▼

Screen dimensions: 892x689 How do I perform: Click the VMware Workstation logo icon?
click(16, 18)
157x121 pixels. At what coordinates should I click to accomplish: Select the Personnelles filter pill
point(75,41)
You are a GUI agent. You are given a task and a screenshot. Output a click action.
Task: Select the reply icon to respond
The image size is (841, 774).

▲
▼

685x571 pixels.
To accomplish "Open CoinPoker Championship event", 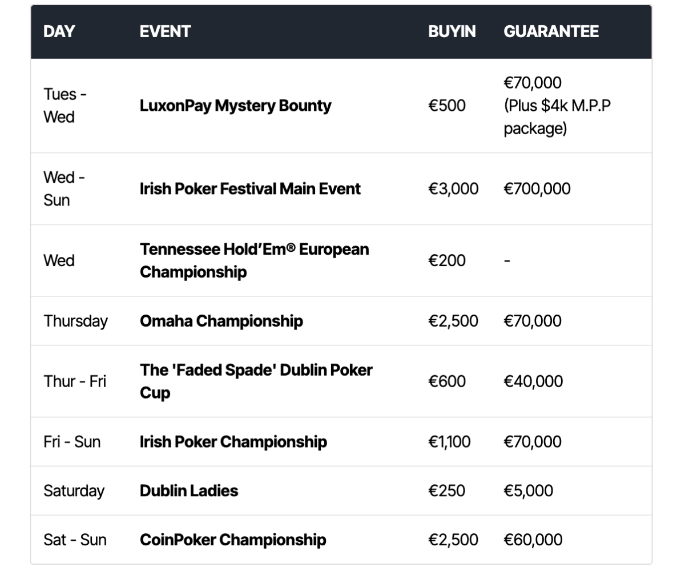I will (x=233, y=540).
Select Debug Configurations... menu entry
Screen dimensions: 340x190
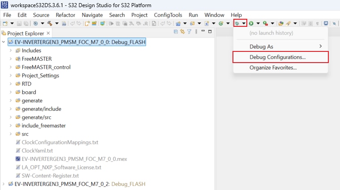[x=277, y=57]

▲

◆ **Task requirements**
Copy out the records from the line with "You are a GUI" to the line with "The image size is (841, 774).", keeping every character the same.

◆ **Answer to the exercise**
You are a GUI agent. You are given a task and a screenshot. Output a click action.
Task: Select the reply icon to respond
The image size is (841, 774).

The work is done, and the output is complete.